The U.S. Embassy said there were also delays during the handover of the food distribution and agricultural projects to World Vision from its previous operator, Save the Children. It referred questions about distribution to those agencies.

Canny said U.S. food aid is also often slowed because it consists of excess food from American producers that must be purchased, transported and shipped, rather than bought locally in Haiti.

World Food Program spokesman Alejandro Lopez-Chicheri said it's complicated to get food into Haiti, and that his agency is focusing on urban areas that are easiest to reach.

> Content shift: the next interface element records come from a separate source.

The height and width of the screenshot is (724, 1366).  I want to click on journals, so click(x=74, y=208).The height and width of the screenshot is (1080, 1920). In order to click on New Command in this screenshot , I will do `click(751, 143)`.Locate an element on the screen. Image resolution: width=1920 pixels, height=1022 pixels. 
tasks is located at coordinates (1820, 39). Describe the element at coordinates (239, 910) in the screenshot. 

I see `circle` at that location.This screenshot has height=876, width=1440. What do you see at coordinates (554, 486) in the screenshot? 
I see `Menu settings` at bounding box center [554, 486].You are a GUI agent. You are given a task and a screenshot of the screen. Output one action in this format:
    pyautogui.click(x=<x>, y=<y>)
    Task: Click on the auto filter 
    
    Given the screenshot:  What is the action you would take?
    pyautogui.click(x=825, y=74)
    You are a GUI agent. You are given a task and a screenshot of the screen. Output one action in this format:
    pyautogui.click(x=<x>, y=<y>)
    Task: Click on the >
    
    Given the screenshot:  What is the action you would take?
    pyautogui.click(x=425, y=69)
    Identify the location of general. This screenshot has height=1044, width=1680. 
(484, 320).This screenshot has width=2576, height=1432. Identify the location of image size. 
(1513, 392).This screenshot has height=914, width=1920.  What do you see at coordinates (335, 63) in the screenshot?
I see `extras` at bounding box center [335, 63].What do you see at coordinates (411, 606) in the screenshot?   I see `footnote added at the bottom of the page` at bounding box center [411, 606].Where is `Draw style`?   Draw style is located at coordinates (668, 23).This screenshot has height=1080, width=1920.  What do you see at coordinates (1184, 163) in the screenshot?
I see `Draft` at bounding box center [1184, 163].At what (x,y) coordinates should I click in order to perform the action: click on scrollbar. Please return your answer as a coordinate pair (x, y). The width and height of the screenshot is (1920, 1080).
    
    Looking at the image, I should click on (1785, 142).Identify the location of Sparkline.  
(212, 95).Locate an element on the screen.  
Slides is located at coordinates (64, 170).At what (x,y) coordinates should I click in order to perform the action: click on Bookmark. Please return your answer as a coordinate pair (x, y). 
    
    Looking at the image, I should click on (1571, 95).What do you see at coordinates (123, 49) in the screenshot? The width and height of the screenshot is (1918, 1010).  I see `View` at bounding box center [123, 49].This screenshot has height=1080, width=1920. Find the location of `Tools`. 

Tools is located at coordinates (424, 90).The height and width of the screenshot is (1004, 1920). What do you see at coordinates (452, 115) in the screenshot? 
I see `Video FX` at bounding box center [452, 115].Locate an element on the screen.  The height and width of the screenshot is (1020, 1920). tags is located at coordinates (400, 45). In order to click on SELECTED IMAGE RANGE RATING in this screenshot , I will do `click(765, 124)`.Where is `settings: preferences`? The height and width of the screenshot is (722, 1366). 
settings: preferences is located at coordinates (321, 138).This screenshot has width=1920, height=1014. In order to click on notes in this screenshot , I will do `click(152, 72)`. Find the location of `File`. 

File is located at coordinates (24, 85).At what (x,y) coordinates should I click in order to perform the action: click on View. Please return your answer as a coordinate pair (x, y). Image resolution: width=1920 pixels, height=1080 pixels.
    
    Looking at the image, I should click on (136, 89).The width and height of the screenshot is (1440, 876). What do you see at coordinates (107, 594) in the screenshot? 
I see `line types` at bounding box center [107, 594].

"We're trying to help as much as we can, but that doesn't mean we'll solve everything," he said.

Families eating corn and been seeds
When AP journalists visited the Artibonite Valley in June, farmers hacked at the soil using the same hand-planting methods employed centuries ago by their enslaved ancestors. Lemare Forrestal, a 60-year-old farmer in the mountains, said his family sometimes resorts to eating corn and bean seeds.

"We have kids we can't feed. We have to eat what we have," he said.

And even when there is food, mothers leave their children at home while they seek work in far-off markets with no one to ensure they eat properly.

Sylvieta Saintera, 38, said her 8-year-old daughter cooks for her six other children when she's gone.

Hunger victims filled the low-slung, tree-lined Schweitzer hospital complex in June. Flies buzzed from bed to bed as mothers spoon-fed vegetable mixtures prepared over charcoal fires in an outdoor kitchen.

A photo of Rivilade from months earlier showed a baby with fat arms and black hair. But his bald, naked body was covered with an old man's wrinkled skin. Diarrhea had shrunk his weight to 15 pounds, a quarter less than doctors say is healthy.

"He was fine, and then he got sick," said his mother, 22-year-old Nimose Jisesle. It costs 150 Haitian gourdes a week — $3.95 — to feed him, she said, but she earns just 100 gourdes, $2.63, selling knapsacks and firewood. His father went to the neighboring Dominican Republic to find work and does not support the child.

Suffering from diarrhea, pneumonia and mouth and skin infections, Rivilade was treated and fed with intravenous liquids and food. He was released a few days later with his weight up and diarrhea gone, said Dr. Erlantz Hyppolite.

Some of the children receive a super-high-protein mixture of peanut butter, oil, milk and vitamins known here as "Medika Mamba" that has also been used in African famines. But once they go home, mothers struggle to follow doctors' advice to thoroughly clean their homes and prepare more balanced meals for their children, Hyppolite said.

Some, he said, eat the peanut butter mixture themselves.